Why Are My Pothos Leaves Turning Yellow?

I’ve killed more Pothos than I’d like to admit. For a plant that’s supposed to be “beginner-friendly,” mine have turned yellow, brown, crispy, and generally sad-looking more times than I can count. The worst part? Each time it happened, I panicked and did something drastic that probably made it worse.

Here’s what I’ve learned after years of trial and error (and a lot of Googling at 11 PM while holding a wilted leaf): yellowing leaves don’t always mean the same thing. Sometimes it’s completely normal. Sometimes you’re drowning your plant. And sometimes, well, you’ve got uninvited guests munching away under the leaves.

If you’re staring at your Pothos right now wondering what went wrong, I get it. Let me walk you through what I’ve figured out.

The first yellow leaf I ever saw on my Pothos sent me into a spiral. I changed the soil, moved it to a different window, and basically harassed the poor thing for a week. Turns out, the leaf was just old.

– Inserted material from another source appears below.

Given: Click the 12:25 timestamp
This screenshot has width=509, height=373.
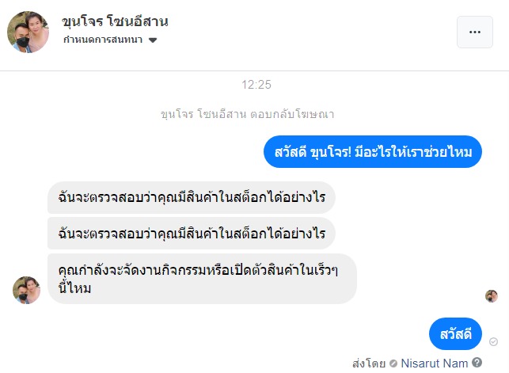Looking at the screenshot, I should (x=257, y=84).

Pothos leaves don’t last forever. The plant grows new leaves at the top, and eventually, the older ones at the bottom turn yellow and drop off. This is normal. If you’re only seeing one or two yellow leaves near the base of the plant, and the rest looks healthy, you’re probably fine. I usually just snip them off with clean scissors once they’re mostly yellow. It keeps the plant looking tidy and lets it focus energy on the new growth.

But here’s where it gets tricky. Overwatering also causes yellow leaves, and it’s way more common than people think. I learned this the hard way with a Pothos I kept in my bathroom. I thought the humidity would be great for it, but I was also watering it on a schedule (Mondays, because I’m that person) without checking if it actually needed water.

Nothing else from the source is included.